# PAGE EXTRACT start

APPROVAL OF THE APPELLATE DIVISION

SUPERIOR COURT OF NEW JERSEY

APPELLATE DIVISION

DOCKET NO. A-5186-08T45186-08T4

STATE OF NEW JERSEY,

Plaintiff-Respondent,

v.

ALEXANDER GLADNEY,

Defendant-Appellant.

________________________________________________________________

 

Argued May 3, 2010 - Decided

Before Judges Lisa and Baxter.

On appeal from the Superior Court of New Jersey, Law Division, Camden County, Municipal Appeal No. 03-2009.

Keyur Shah argued the cause for appellant (Margolis Edelstein, attorneys; Mr. Shah, on the briefs).

Patrick D. Isbill, Assistant Prosecutor, argued the cause for respondent (Warren W. Faulk, Camden County Prosecutor, attorney; Mr. Isbill, of counsel and on the brief).

PER CURIAM

Defendant, Alexander Gladney, appeals from his conviction after a trial de novo in the Law Division, see R. 3:23-8(a), of driving while intoxicated (DWI), N.J.S.A. 39:4-50(a). Defendant was sentenced to a $250 fine, $33 costs, twelve hours intoxicated driver's resource center, and a three-month driver's license suspension. Defendant argues:

I. THE COURT BELOW FAILED TO APPLY THE TOTALITY OF THE CIRCUMSTANCES TEST WHICH, WHEN APPLIED, REVEALS THE OFFICER DID NOT HAVE PROBABLE CAUSE TO ARREST THE PETITIONER.

A. The admission of the consumption of one beer does not establish probable cause.

II. THE STATE FAILED TO PRODUCE ADEQUATE EVIDENCE THAT THE PETITIONER COMMITTED THE DRIVING WHILE UNDER THE INFLUENCE OFFENSE BEYOND A REASONABLE DOUBT.

III. THE COURT BELOW MISAPPLIED THE PRINCIPLES AND FAILED TO DISTINGUISH THE FACTS IN THE RELEVANT CASE LAW.

We reject these arguments and affirm.

At about 3:00 a.m. on July 4, 2008, Officer Matthew Rulli of the Merchantville Police Department, while on routine patrol, observed defendant driving his vehicle. In his testimony before the municipal court, Rulli described what he saw thusly:

I observed him driving westbound towards Center Street swerving over the double yellow line. When he got to the intersection of Center Street and Maple Avenue, he -- he stopped for a second into the middle of the intersection, proceeded to make a right, went northbound on Center Street. There was another red light saying no turn on red where he made a wide turn without stopping. He came to a -- he slowed down, didn't stop completely, and made a right on red.

Rulli effected a motor vehicle stop. He observed defendant's eyes to be "watery" and "bloodshot," and he detected an odor of alcohol emanating from defendant's breath. When he asked defendant for his credentials, it "took him several minutes to get them." Defendant was looking through a series of items, and had difficulty identifying the documents that were requested. At one point, he handed Rulli the title to the vehicle and then started handing him a different document. Rulli pointed out some of the credentials, helping defendant determine which were the proper documents. Defendant produced a driver's license and registration, but was unable to produce a valid insurance card.

Rulli asked defendant whether he had been drinking and where he was coming from. Defendant said he had consumed about two drinks (later described through further testimony as wine) at a club in Philadelphia. Defendant told Rulli that the reason for his erratic driving was that he was lost and he was looking for his GPS device.

# PAGE EXTRACT end
# GIVEN RECORDS start

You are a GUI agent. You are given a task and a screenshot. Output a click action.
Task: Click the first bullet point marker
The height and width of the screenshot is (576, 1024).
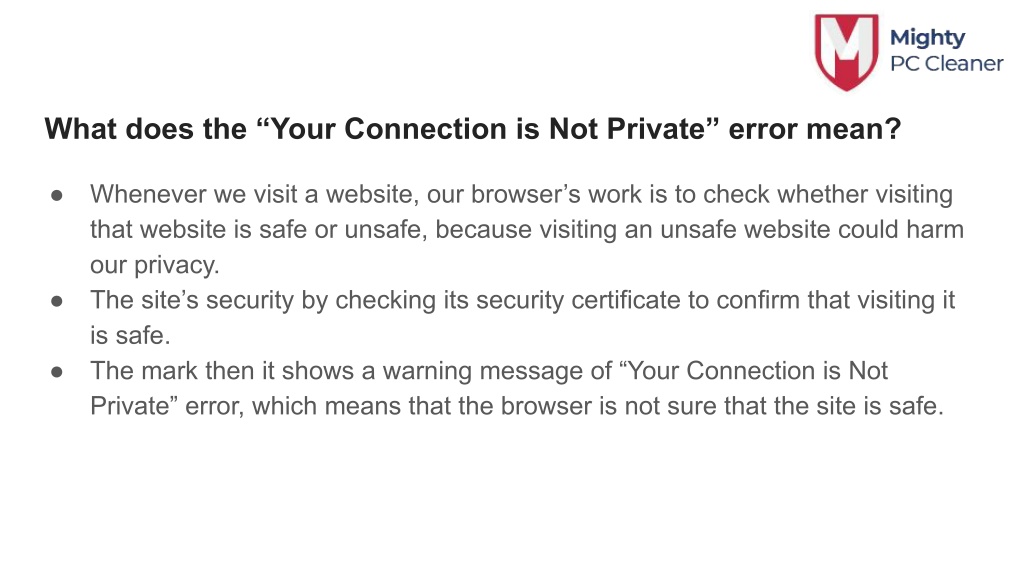(57, 195)
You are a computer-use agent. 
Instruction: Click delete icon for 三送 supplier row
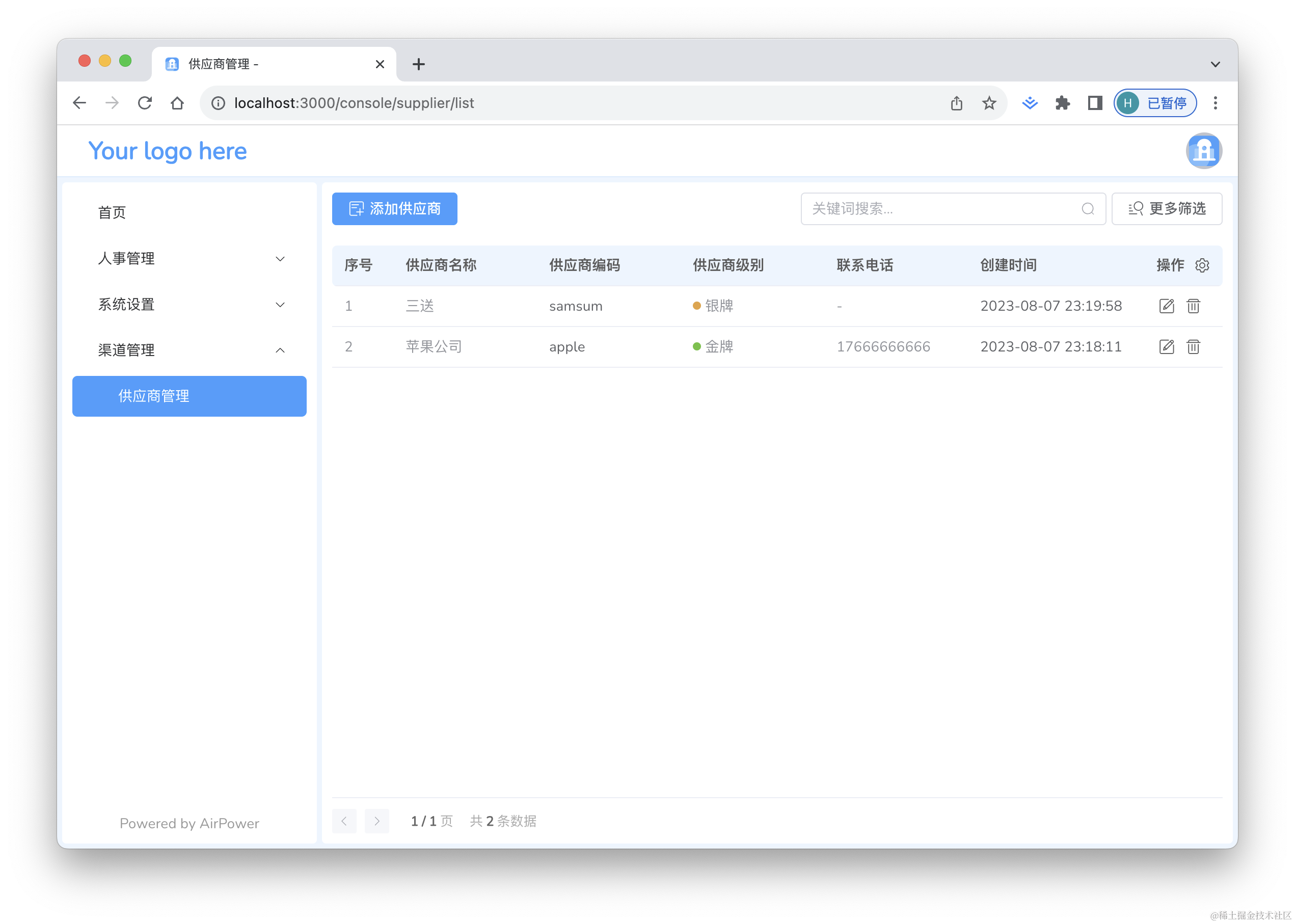click(x=1193, y=306)
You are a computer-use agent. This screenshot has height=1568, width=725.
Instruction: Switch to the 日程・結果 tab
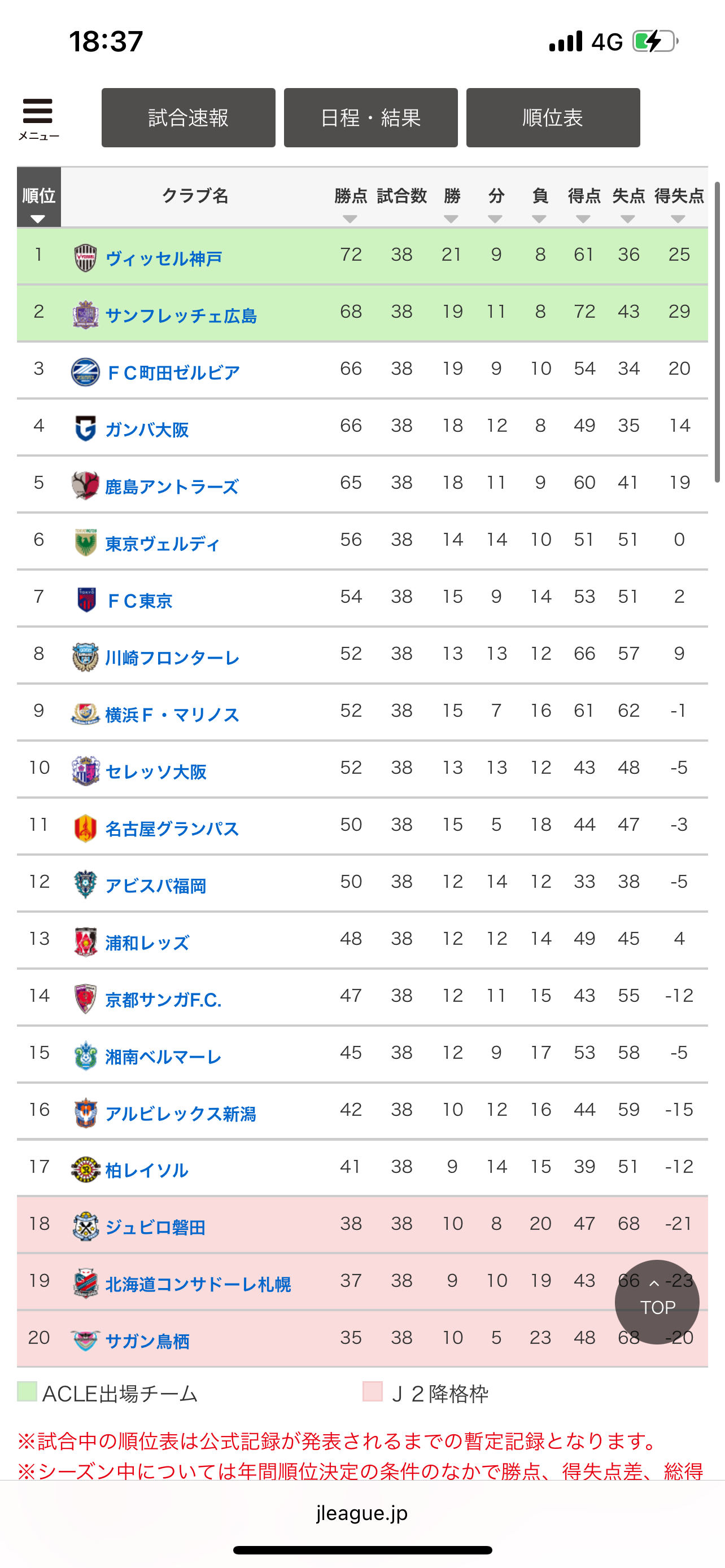371,117
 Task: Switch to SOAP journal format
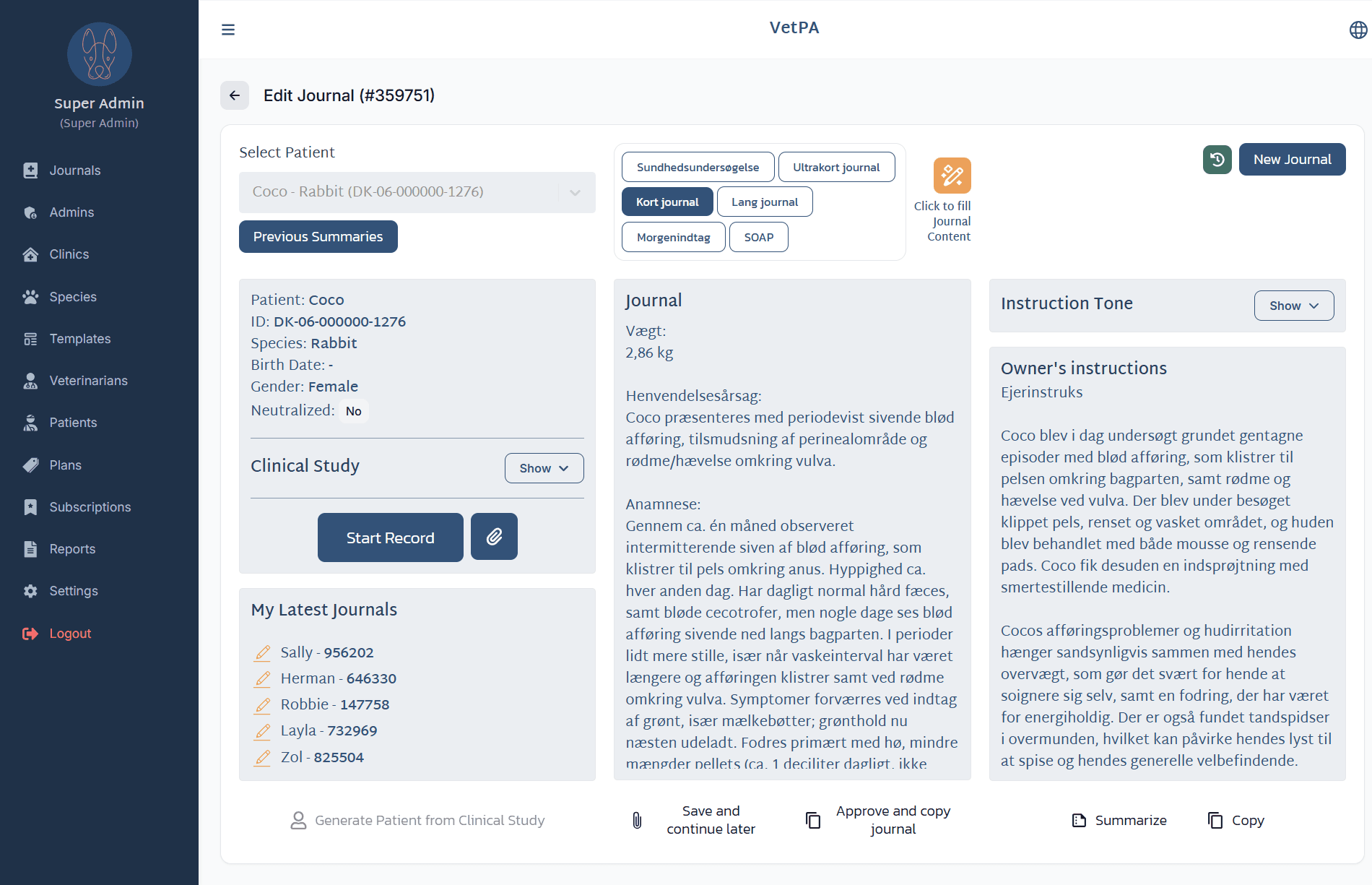[x=758, y=236]
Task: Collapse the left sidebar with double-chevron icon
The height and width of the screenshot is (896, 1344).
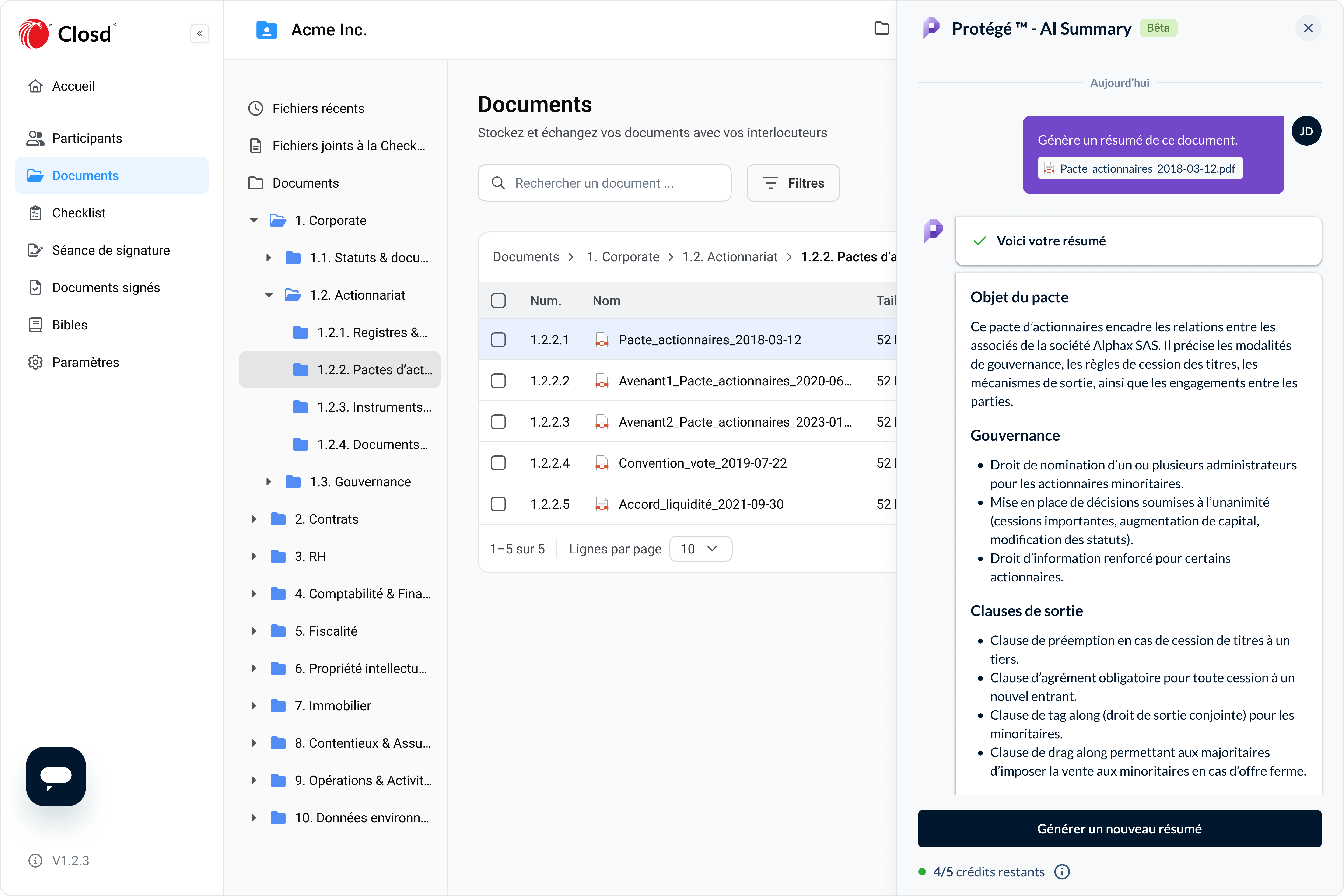Action: tap(200, 34)
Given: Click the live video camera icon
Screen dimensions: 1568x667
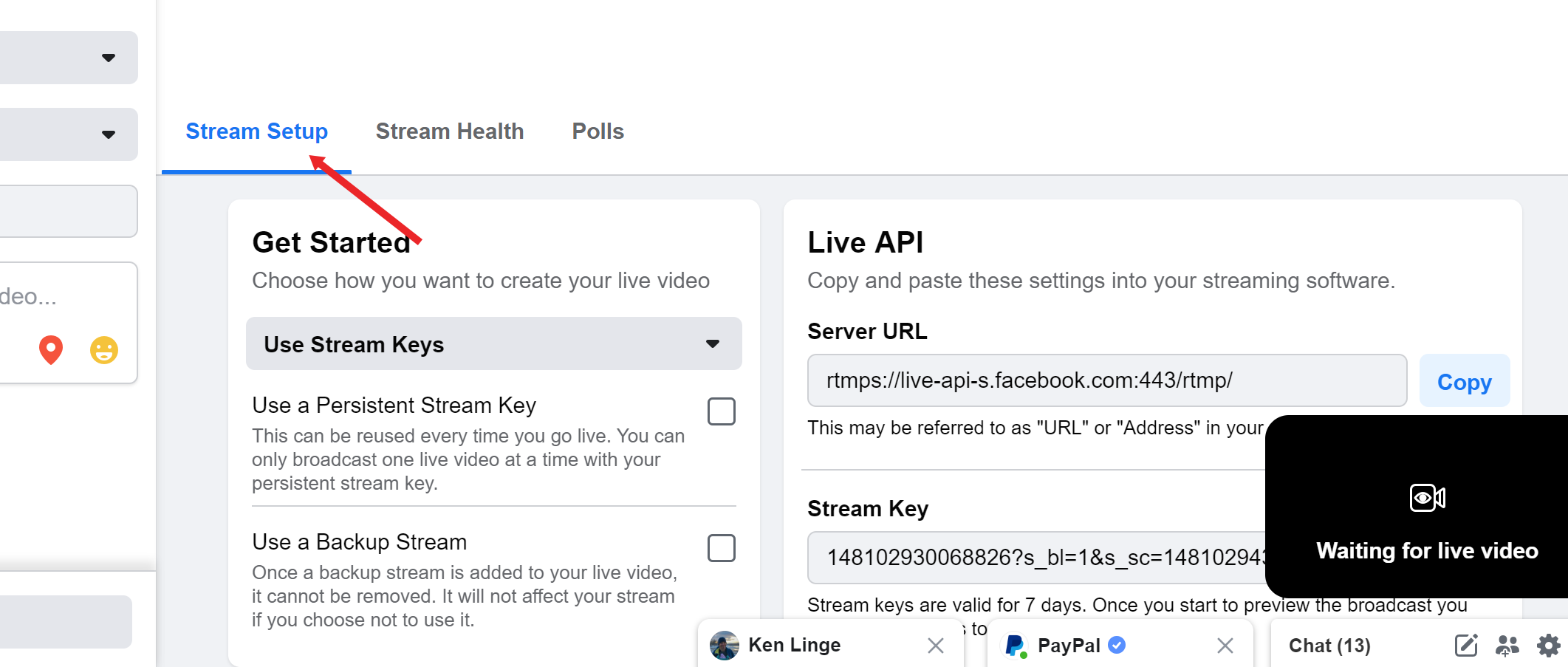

# GIVEN RECORDS end

### TASK REQUIREMENTS
• A. Rewrite the court opinion's paragraph beginning "Rulli effected a motor vehicle stop" as a short bulleted list that keeps its main facts.
• B. Continue the court opinion from the point where it stops.
The records are separate material and have no connection to the court opinion.

### EXPECTED ANSWERS
• A.
- Rulli stopped the vehicle.
- Defendant's eyes were watery and bloodshot, and his breath smelled of alcohol.
- It took him several minutes to find his credentials. He searched through a series of items and had trouble identifying the requested documents.
- He handed Rulli the vehicle title and then started to hand over a different document.
- Rulli pointed out some of the credentials so defendant could find the proper ones.
- Defendant produced a driver's license and registration but no valid insurance card.

• B.
Rulli subjected defendant to several roadside sobriety tests, namely the sway test, the walk-and-turn test, and the one-legged stand test. Rulli described deficiencies in defendant's performance of the tests. Although the municipal judge found defendant's performance deficient, the Law Division judge did not. Based upon his viewing of a videotape depicting the tests, he found that defendant performed them satisfactorily.

Rulli acknowledged that defendant was able to communicate effectively, understood his questions, gave responsive answers, and did not slur his speech. He described defendant as calm and cooperative, although he said as the events progressed defendant at times became agitated and nonresponsive.

When asked whether he formed an opinion as to whether defendant's ability to operate a motor vehicle was impaired as a result of the consumption of alcohol, Rulli answered in the affirmative.

Defendant was placed under arrest and transported to the stationhouse. He refused to submit to a breath test. He was charged with the refusal violation, N.J.S.A. 39:4-50.2. He was convicted of that offense in municipal court. However, the Law Division judge found the evidence insufficient to support a conviction and acquitted defendant of the refusal charge.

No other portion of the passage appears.